Mentes de intelectuales y políticos fríos y experimentados, como Henry Kissinger, Tony Blair, Silvio Berlusconi,  Joseph Erdogan, entre otros, todos de países miembros de la OTAN, señalan que el orden internacional hegemonizado y liderado en lo económico, político y militar por Occidente, llegó a su fin.

Sin embargo, existen personajes que por necesidad política, funcionaria o burocrática, o por la necesidad psicológica de vivir en una burbuja de autoengaño, no aceptan esta nueva realidad de la evolución histórica.

El escritor italiano Luigi Pirandello, premio nobel de literatura en 1934, escribió en los años 20 del siglo pasado una genial pieza teatral: Seis personajes en busca de su autor. La obra lo consagró para siempre en la literatura universal.

No podía imaginar que un siglo después existirían seis personajes de relevancia internacional que recuerdan la creativa y excéntrica comicidad de la obra de Pirandello. Y, menos aún, que esos personajes sí podían encontrar un autor y era nada menos que en la pluma del “Charles Dickens» español Enrique Jardiel Poncela, nacido a inicios del siglo XX y fallecido prematuramente en 1952.

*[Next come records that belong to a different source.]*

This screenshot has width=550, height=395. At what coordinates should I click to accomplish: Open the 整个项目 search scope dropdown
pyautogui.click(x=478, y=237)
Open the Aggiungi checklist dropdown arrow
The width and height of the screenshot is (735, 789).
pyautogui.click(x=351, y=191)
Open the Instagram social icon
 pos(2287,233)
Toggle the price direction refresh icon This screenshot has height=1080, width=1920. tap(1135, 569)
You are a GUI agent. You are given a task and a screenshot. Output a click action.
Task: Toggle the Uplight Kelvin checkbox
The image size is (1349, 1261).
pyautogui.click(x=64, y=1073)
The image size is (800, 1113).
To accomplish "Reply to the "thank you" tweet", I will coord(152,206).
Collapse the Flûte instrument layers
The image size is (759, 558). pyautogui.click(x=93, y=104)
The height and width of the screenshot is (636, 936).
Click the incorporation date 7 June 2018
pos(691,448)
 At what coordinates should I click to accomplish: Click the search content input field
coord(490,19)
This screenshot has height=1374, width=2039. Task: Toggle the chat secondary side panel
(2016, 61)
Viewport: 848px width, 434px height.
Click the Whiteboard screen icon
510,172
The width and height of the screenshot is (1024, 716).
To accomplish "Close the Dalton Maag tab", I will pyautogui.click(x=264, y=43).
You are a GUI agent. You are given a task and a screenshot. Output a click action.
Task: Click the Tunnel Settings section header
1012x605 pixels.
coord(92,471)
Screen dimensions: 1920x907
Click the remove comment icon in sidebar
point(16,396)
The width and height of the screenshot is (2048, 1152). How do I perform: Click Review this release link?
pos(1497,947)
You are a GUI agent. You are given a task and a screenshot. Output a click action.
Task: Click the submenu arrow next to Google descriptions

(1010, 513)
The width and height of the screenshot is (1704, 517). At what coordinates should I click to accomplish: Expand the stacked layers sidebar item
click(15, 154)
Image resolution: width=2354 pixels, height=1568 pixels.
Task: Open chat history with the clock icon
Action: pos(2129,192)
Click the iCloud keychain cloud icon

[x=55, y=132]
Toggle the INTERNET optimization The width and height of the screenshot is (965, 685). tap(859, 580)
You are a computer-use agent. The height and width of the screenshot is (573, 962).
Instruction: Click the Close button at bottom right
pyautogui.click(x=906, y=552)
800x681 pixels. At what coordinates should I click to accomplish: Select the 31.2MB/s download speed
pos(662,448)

Jardiel  hizo comedia del absurdo con exquisita brillantez. Y hoy sus personajes están en la palestra política internacional.

Joe Biden encarna la obra del español Amor se escribe sin hache. Con esa obra Jardiel pretendió burlarse de las novelas de amor vigentes en la época. Así parece actuar el presidente de EE UU con sus declaraciones almibaradas de apoyo a Europa, mientras le impone comprar energía más cara de su país en nombre de la adhesión a valores compartidos.

Boris Johnson se identifica en su praxis política con la obra jardeliana Los ladrones somos gente honrada. Jane Stoltenberg, en su condición de Secretario General de la OTAN, es retratado por una frase célebre del escritor español “la experiencia es una cadena de errores”.

Josep Borrel, el Alto Comisionado para Política Exterior de la UE es el anti don juan literario que Enrique Jardiel Poncela creó en su clásica obra ¿Pero hubo alguna vez once mil vírgenes?

Úrsula von del Leyen, presidenta de la  Comisión Europea, recuerda al personaje de Usted tiene ojos de mujer fatal. Elena, el personaje novelesco,  no cede a los encantos del  irresistible seductor Sergio y lo rechaza. Así la diplomática de madura belleza es irreductible ante cualquier insinuación de flexibilizar su “hegemonismo occidentalista” a ultranza.

Volodimir Zelensky, presidente de Ucrania, recuerda los personajes de Morirse es un error que se vuelven inmortales y luego no pueden soportar el aburrimiento de la inmortalidad. Y cuando se analizan las discusiones y acuerdos de la OTAN en su cumbre de Madrid, Jardiel Poncela nos auxilia con su aguda frase “la estupidez es una asociación internacional”

Dejando las exquisiteces divertidas de los citados escritores italiano y español, el comportamiento de Occidente Colectivo nos avisa que la tragedia griega y su consagración del destino inevitable, por cuya realización todos los actores cumplen sus roles, en una época nuclear e hipersónica, siempre es una amenaza sobre la que hay que meditar con seriedad.

Y luchar en los campos que nos corresponden contra los riesgos de que ocurra una expansión bélica en Europa que confronte directamente a Rusia y la OTAN.